Paranormal is a 'specialty' beer in every sense of the term, meaning that for every person who loves it, there's going to be one that finds it undrinkable. An Imperial beer (and I sincerely hope the legends are true this style came to be when the court of Catherine II balked at four-percent-alcohol anything), Paranormal is a strong ten percent, complete with the pure-alcohol sweetness inevitable in a brew of this potency. Paranormal is hardly malt liquor, though - well, by definition it is, but you get my point. Intensely flavourful and darkly sweet, it may even be the sought-after malt liqueur
Almost every pumpkin beer promises "pumpkin pie flavours", but very few come as close as claimed - Paranormal genuinely does convey the impression of a slice. The sweetness is undeniable, but interplay with IPA-hopped bitterness complements the rich, sugar-intensive flavour of pumpkin and dark malt well. I do have to stand corrected here - a pumpkin spice India Pale Ale can work, provided the citrus aspects of the bittering are sufficiently muted or absent altogether. A hint of orange zest may be an excellent accompaniment to roasted pumpkin and cinnamon, but a wash of grapefruit pith is entirely incompatible.

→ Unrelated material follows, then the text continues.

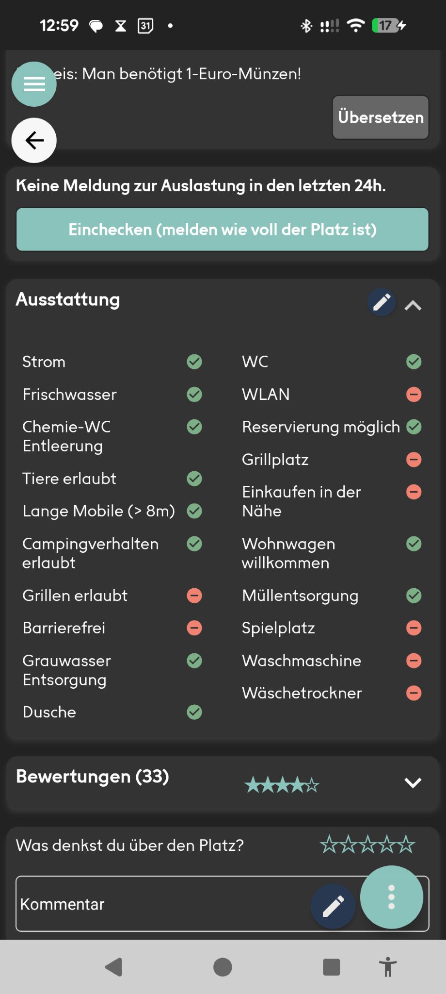Tap the back arrow button

pos(34,140)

The spicing - with cinnamon and nutmeg leading strong, allspice on the finish, and a subtle but undeniable vanilla - contributes a toasty aroma not just of autumn spices, but of actual baking. These aromatics emphasize the impact the already-considerable sweetness, and Paranormal manages to be to pumpkin pie what a glass of medium-priced port is to good fruitcake. Of course, this raises the question: as good as the first piece is, how often does one want a second slice of either?
As visible in the picture above, this is a brew with legs. "Imperial" is the operative term over "India Pale Ale" here - Paranormal is thick and dark, with competition only from Last Bite in these categories. Even Last Bite, at a more modest 6.5%, can't compete with Paranormal's staying power, on the glass or on the palate. Of course, that long stay means you're dealing with a whole scope of sugars for quite a while after each mouthful, and this adds up quickly. While the hops (not listed by name but potent enough to make their presence known) provide some relief with a surprisingly durable bitterness, the earthy pumpkin-and-cinnamon-enhanced sweetness is the dominant presence right through the finish.
Paranormal is an excellent beer-drinking experience, but a very intense one - even one pint-and-a-half bottle is a more than sufficient serving, and I would almost suggest sharing. Not sharing fairly, mind, but parting with a cordial glass or two would be acceptable.
It's hard to think of a more fitting end to the Great Pumpkin Brew Review. Flying Monkeys completely embraces Halloween with Paranormal, from the elaborately ghoulish artwork to the sugar-and-spice alcohol wallop and haunting conclusion. Also, I'll be just about ready for another one in a year. Even a standard Imperial Stout like Wellington's excellent Imperial Russian (known around these parts as "Rubber Boot Stoot") makes a second pint a challenge. Factor in the intense sweetness and spiciness, pale-ale-defying body and outsized bottle of Paranormal, and a second would be outright foolhardiness - it would almost certainly be unpleasant by the end, and run considerable risk of ruining my anticipation of next year's.